- _Page excerpt_:
# # # #

The fundamental theme is to get servers out of the path of software development and focus on building features unique to your product or solution. However, there are several competing cloud providers and a rich marketplace of third-party services, so it can be difficult to navigate when trying to get started. There are also several tiers of serverless offerings, ranging from the DIY to the fully-serviced platforms.
If you are already familiar with this concept, and want to know why you should care about it, Read more here.
Functions as a Service (FaaS)
In its lowest atomic form, we have Functions as a Service, or FaaS. In this environment, we deploy functions to a provider, AWS Lambda for example, and pay per execution and per compute time (measured in 100ms increments + tiers of RAM). Google has Cloud Functions, Microsoft has Azure Functions, IBM has OpenWhisk, and there are several smaller vendors who focus solely on FaaS offerings. The easiest path to deployment is to write your functions in JavaScript using the Node.js runtime, but you can also use Python/.NET/Java (experience may vary between provider).
On top of manually invoking the function via a CLI (command-line tool), the cloud providers let you trigger your functions via events from their other services: respond to file storage or database events, handle HTTP requests via an API gateway, or handle items as they pass in/out of a queue. This allows the architecture to focus on tackling the interesting problems, and leave the IT/scaling/glue problems to the various cloud providers.
Service-as-a-Service
You are likely already familiar with some Service-as-a-Service offerings; SendGrid and Twilio are commonly used by many applications to handle transactional emails or send/receive SMS. Despite being free, Google Analytics is a great example of SaaS with its web-traffic analysis tools. This list goes on and on: authentication services, error logging, payment gateway, media management, and full-text search engines. Got the idea? Plug into an existing API, pay some money, and check off a task from your backlog. It is also worth pointing out that these products are much more robust and feature-rich than something you will be able to build yourself.

# # # #

- _Provided information_:

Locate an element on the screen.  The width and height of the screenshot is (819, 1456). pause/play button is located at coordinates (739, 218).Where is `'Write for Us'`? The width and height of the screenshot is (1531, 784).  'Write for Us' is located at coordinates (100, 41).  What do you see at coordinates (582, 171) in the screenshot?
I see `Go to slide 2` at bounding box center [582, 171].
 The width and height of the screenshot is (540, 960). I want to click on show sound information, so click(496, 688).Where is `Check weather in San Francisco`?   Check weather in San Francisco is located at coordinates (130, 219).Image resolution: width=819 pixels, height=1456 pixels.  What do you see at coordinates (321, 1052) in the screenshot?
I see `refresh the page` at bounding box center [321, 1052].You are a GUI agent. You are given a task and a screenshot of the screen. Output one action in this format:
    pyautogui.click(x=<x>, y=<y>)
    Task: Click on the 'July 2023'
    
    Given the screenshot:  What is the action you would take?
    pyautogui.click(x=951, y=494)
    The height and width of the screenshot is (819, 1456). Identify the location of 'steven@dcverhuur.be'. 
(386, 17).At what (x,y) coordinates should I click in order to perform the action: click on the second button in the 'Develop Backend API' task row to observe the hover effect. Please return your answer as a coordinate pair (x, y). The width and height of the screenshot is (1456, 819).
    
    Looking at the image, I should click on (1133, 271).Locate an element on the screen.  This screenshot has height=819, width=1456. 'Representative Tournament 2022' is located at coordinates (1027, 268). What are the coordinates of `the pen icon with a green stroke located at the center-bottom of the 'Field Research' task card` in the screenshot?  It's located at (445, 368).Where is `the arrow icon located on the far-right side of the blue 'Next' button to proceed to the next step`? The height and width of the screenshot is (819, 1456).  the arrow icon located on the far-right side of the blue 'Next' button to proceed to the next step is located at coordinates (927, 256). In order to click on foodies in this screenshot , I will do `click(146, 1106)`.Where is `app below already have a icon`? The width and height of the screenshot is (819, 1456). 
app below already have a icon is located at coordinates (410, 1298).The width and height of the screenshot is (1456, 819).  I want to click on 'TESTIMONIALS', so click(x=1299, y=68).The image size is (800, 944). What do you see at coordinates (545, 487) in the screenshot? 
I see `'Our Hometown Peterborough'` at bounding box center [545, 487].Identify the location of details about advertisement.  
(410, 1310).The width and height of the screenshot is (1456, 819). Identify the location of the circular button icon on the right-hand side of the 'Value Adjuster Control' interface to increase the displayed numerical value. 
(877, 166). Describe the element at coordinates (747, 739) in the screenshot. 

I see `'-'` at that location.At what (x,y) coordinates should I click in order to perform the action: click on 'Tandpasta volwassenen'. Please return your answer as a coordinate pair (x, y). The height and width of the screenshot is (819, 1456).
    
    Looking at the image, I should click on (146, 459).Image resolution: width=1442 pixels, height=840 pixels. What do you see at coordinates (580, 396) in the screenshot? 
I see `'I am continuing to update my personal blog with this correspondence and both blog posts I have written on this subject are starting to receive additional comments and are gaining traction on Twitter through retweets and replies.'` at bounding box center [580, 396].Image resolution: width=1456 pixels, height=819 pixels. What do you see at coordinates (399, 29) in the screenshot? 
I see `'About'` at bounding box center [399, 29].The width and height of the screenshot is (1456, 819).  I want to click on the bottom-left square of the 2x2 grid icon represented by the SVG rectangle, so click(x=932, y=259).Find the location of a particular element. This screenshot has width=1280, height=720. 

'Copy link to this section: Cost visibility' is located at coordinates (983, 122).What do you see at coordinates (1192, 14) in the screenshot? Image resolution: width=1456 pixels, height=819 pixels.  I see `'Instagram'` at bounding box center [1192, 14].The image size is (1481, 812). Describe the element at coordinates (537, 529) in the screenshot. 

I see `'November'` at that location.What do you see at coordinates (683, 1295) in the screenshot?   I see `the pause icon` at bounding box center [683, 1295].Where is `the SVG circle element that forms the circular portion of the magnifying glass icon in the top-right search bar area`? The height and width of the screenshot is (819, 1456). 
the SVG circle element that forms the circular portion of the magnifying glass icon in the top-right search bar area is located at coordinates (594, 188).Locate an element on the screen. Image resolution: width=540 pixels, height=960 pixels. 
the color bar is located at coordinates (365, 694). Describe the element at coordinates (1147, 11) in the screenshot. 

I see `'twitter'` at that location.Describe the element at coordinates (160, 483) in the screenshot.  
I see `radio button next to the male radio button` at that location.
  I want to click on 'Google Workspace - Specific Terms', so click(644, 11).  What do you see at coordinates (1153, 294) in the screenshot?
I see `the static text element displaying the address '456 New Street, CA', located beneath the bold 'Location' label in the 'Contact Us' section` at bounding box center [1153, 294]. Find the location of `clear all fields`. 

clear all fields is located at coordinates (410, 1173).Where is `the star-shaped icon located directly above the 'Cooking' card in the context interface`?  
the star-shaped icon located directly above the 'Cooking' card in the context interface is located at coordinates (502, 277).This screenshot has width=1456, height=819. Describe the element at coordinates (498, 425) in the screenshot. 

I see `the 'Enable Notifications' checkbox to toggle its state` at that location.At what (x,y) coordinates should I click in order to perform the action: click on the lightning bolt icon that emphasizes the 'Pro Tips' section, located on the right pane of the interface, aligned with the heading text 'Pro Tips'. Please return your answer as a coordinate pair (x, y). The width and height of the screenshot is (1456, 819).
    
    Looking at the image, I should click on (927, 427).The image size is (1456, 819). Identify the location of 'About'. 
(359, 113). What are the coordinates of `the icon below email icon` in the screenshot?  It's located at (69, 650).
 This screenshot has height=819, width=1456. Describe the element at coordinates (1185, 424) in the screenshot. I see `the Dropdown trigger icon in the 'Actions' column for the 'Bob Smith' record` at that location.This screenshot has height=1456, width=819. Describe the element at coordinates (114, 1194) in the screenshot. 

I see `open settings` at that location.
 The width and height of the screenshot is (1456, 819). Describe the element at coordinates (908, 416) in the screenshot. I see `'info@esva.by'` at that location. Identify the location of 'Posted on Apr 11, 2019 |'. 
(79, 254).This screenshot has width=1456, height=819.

# # # #

- _Assigned task 1_: According to the serverless overview, in what increments is compute time measured when paying for function execution?
- _Assigned task 2_: List every Functions as a Service product that the serverless overview names.
- _Assigned task 3_: Write the next paragraph of the serverless overview, beginning after its final sentence.
None of the tasks concern the entries.

- _Task output 1_: 100ms increments, plus tiers of RAM.

- _Task output 2_: AWS Lambda, Cloud Functions (Google), Azure Functions (Microsoft), OpenWhisk (IBM)

- _Task output 3_:
Platform-as-a-Service (PaaS) & Backend-as-a-Service (BaaS)
The definitions start to get blurry between Platform-as-a-Service and Backend-as-a-Service, but in this context, let’s just treat them as one. In this upper tier, you can get a single facade with many FaaS/SaaS offerings baked into the product. This approach tends to be a bit pricier than the first two, but it makes up for it with convenience. The one-stop-shop can be a bit overwhelming at first as you try to figure it out the XYZ way but also a bit freeing when many of your application’s core components have already been solved. If you are working on a greenfield project, take a look at PaaS/BaaS especially if you are making a mobile application.
As with all things in technology, there is no perfect or right answer to which X-as-a-Service direction is better. Personally, I prefer combining FaaS + SaaS to rapidly create my projects, but I am a developer at heart and enjoy designing cost-efficient scalable applications.